* **What you are asked to do**:
Each record below gets repeated exactly, and pictures stay out of the copy.
===== Record extracts
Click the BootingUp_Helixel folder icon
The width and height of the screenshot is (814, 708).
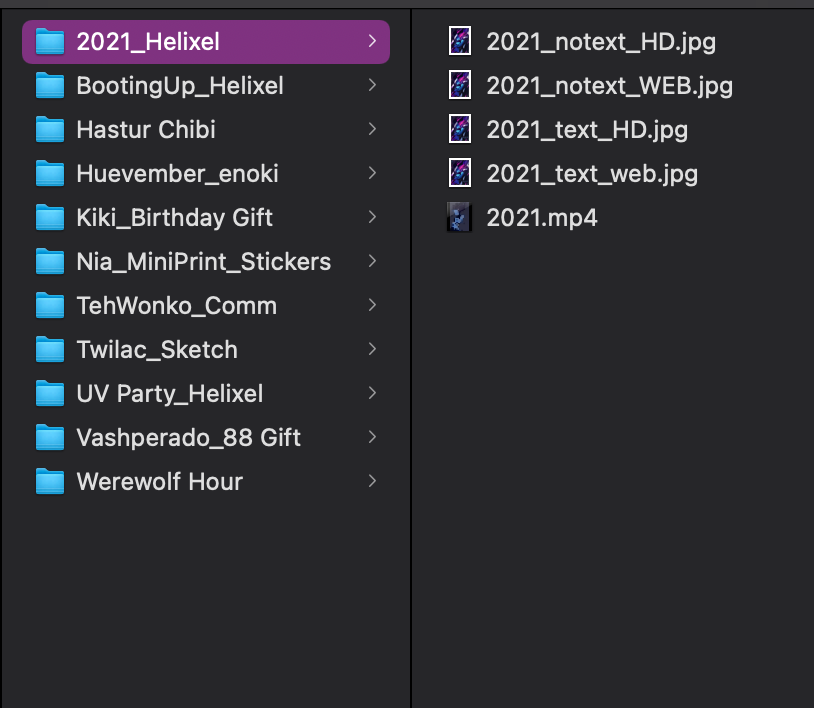[49, 86]
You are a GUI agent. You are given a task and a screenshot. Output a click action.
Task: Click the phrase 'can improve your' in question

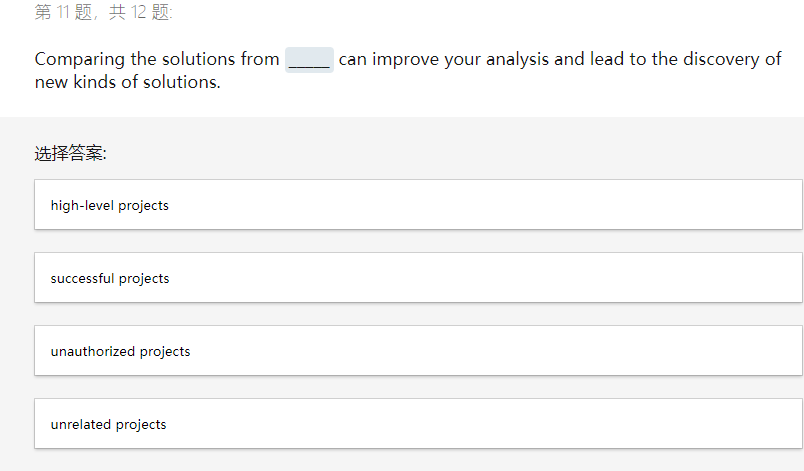tap(404, 59)

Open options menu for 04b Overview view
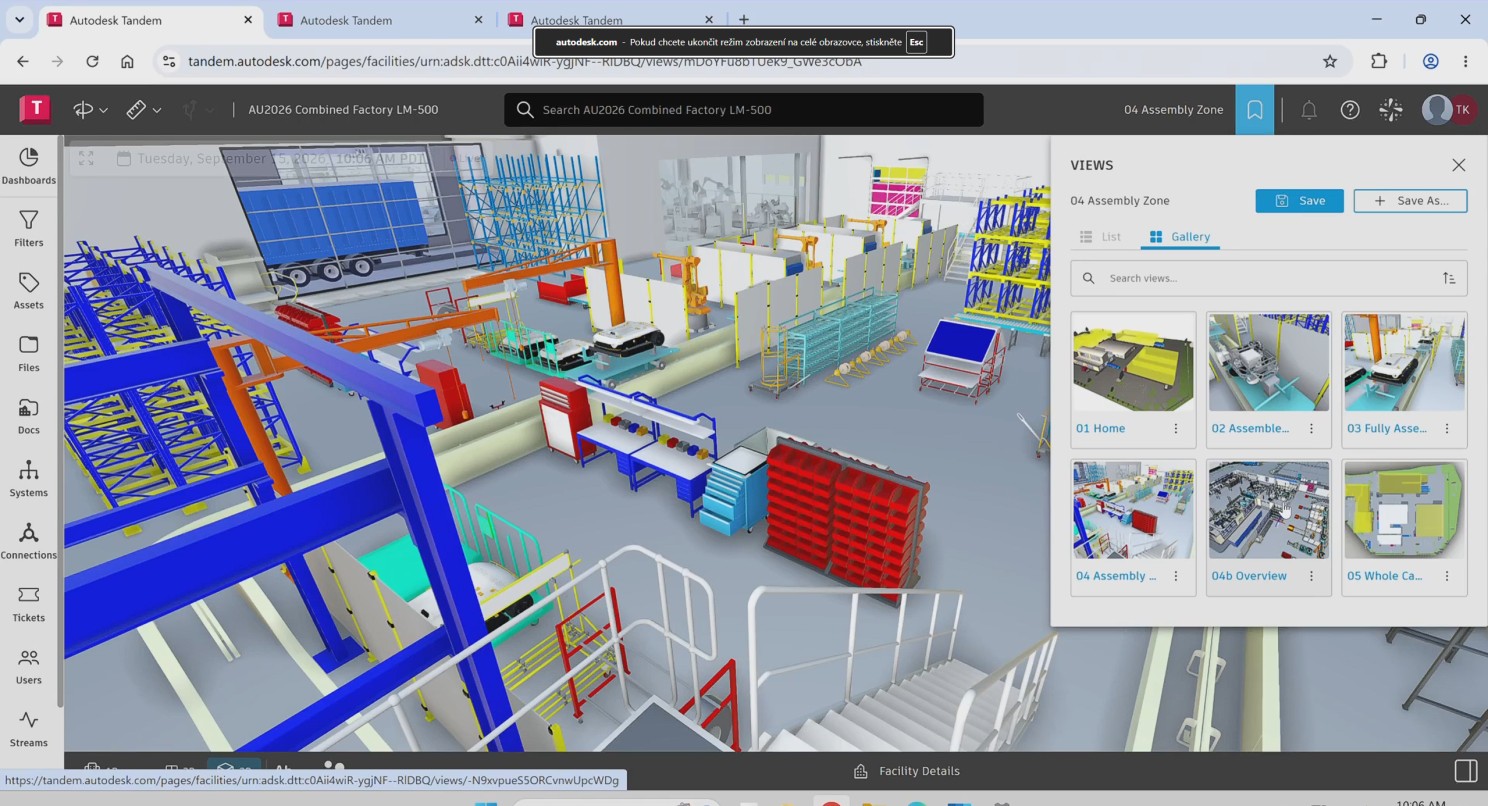pos(1311,576)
==========
* **Task result**:
Click the BootingUp_Helixel folder icon
The width and height of the screenshot is (814, 708).
[49, 86]
You are a GUI agent. You are given a task and a screenshot. Output a click action.
Task: Click the phrase 'can improve your' in question

tap(404, 59)

Open options menu for 04b Overview view
pos(1311,576)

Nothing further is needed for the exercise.